William Holmes

Personal information
- Full name: William Holmes
- Born: 29 October 1885 Eastwood, Nottinghamshire, England
- Died: 6 December 1951 (aged 66) Doncaster, Yorkshire, England
- Batting: Right-handed
- Bowling: Right-arm medium

Domestic team information
- 1919: Nottinghamshire

Career statistics
| Competition | First-class |
| Matches | 2 |
| Runs scored | 33 |
| Batting average | 16.50 |
| 100s/50s | –/– |
| Top score | 19 |
| Balls bowled | 288 |
| Wickets | 4 |
| Bowling average | 26.25 |
| 5 wickets in innings | – |
| 10 wickets in match | – |
| Best bowling | 2/50 |
| Catches/stumpings | 1/– |
- Source: Cricinfo, 23 February 2013

= William Holmes (English cricketer) =

English cricketer

William Holmes (29 October 1885 - 6 December 1951) was an English cricketer. Holmes was a right-handed batsman who bowled right-arm medium pace. He was born in Eastwood, Nottinghamshire.
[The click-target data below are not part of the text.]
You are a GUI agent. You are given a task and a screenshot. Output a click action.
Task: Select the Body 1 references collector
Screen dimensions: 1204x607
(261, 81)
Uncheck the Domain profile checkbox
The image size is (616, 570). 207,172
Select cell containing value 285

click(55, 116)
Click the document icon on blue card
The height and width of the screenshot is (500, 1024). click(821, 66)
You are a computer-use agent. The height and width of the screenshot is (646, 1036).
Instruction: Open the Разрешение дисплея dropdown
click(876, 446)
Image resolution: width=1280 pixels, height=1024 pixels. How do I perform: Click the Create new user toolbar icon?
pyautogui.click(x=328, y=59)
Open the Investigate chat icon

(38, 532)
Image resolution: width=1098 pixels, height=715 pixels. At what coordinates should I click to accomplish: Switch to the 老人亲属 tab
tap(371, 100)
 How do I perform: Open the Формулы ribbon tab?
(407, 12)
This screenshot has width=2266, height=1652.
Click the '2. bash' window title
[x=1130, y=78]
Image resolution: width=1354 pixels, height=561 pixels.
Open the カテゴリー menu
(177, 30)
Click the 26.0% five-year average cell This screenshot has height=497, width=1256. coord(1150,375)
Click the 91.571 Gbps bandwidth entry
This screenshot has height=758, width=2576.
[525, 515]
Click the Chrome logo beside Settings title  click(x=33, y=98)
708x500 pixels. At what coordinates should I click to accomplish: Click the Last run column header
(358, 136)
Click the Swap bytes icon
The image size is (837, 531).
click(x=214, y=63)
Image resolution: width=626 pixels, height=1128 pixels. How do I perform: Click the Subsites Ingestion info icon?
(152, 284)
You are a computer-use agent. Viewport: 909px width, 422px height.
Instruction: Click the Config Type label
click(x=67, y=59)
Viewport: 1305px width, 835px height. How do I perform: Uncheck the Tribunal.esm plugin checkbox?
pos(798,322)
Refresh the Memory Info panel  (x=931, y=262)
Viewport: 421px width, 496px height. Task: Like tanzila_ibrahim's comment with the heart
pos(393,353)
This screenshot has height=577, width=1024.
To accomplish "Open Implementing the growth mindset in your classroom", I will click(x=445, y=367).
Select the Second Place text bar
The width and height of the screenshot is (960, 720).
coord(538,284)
Holmes made two first-class appearances for Nottinghamshire at Trent Bridge in the 1919 County Championship against Yorkshire and Lancashire. He scored a total of 33 runs in his two matches, at an average of 16.50 and a high score of 19. In bowling, he took 4 wickets at a bowling average of 26.25, with best figures of 2/50.

He died in Doncaster on 6 December 1951.